What this task involves —
Word for word, restate every record.

(Collected data)
************
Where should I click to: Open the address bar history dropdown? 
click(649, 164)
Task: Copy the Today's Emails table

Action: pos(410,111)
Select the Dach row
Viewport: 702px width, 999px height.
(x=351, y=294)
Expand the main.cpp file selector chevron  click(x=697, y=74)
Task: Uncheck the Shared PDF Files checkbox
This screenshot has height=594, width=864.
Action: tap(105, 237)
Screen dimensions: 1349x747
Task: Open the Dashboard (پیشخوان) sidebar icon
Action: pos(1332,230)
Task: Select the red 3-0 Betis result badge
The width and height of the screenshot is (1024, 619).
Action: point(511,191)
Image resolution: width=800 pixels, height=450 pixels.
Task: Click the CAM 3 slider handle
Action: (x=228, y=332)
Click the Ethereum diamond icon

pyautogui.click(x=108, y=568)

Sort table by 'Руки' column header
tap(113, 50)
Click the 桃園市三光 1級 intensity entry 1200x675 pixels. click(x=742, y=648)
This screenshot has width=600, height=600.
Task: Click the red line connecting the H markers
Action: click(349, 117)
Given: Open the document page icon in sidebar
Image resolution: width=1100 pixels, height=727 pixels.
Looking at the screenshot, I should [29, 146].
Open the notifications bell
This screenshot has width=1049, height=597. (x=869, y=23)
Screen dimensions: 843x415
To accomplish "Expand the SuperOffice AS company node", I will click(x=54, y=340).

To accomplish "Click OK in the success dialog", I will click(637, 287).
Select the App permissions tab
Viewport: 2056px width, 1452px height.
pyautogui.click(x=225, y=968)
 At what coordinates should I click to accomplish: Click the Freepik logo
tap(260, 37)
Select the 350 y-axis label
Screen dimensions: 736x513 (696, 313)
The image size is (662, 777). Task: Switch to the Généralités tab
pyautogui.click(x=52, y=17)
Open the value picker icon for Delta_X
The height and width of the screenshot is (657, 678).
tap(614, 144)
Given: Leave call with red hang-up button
************
Output of the exercise —
Where should I click to: Open the address bar history dropdown? 
click(649, 164)
Task: Copy the Today's Emails table

Action: pos(410,111)
Select the Dach row
Viewport: 702px width, 999px height.
(x=351, y=294)
Expand the main.cpp file selector chevron  click(x=697, y=74)
Task: Uncheck the Shared PDF Files checkbox
This screenshot has height=594, width=864.
Action: tap(105, 237)
Screen dimensions: 1349x747
Task: Open the Dashboard (پیشخوان) sidebar icon
Action: pos(1332,230)
Task: Select the red 3-0 Betis result badge
The width and height of the screenshot is (1024, 619).
Action: point(511,191)
Image resolution: width=800 pixels, height=450 pixels.
Task: Click the CAM 3 slider handle
Action: (x=228, y=332)
Click the Ethereum diamond icon

pyautogui.click(x=108, y=568)

Sort table by 'Руки' column header
tap(113, 50)
Click the 桃園市三光 1級 intensity entry 1200x675 pixels. click(x=742, y=648)
This screenshot has width=600, height=600.
Task: Click the red line connecting the H markers
Action: click(349, 117)
Given: Open the document page icon in sidebar
Image resolution: width=1100 pixels, height=727 pixels.
Looking at the screenshot, I should [29, 146].
Open the notifications bell
This screenshot has width=1049, height=597. (x=869, y=23)
Screen dimensions: 843x415
To accomplish "Expand the SuperOffice AS company node", I will click(x=54, y=340).

To accomplish "Click OK in the success dialog", I will click(637, 287).
Select the App permissions tab
Viewport: 2056px width, 1452px height.
pyautogui.click(x=225, y=968)
 At what coordinates should I click to accomplish: Click the Freepik logo
tap(260, 37)
Select the 350 y-axis label
Screen dimensions: 736x513 (696, 313)
The image size is (662, 777). Task: Switch to the Généralités tab
pyautogui.click(x=52, y=17)
Open the value picker icon for Delta_X
The height and width of the screenshot is (657, 678).
tap(614, 144)
Given: Leave call with red hang-up button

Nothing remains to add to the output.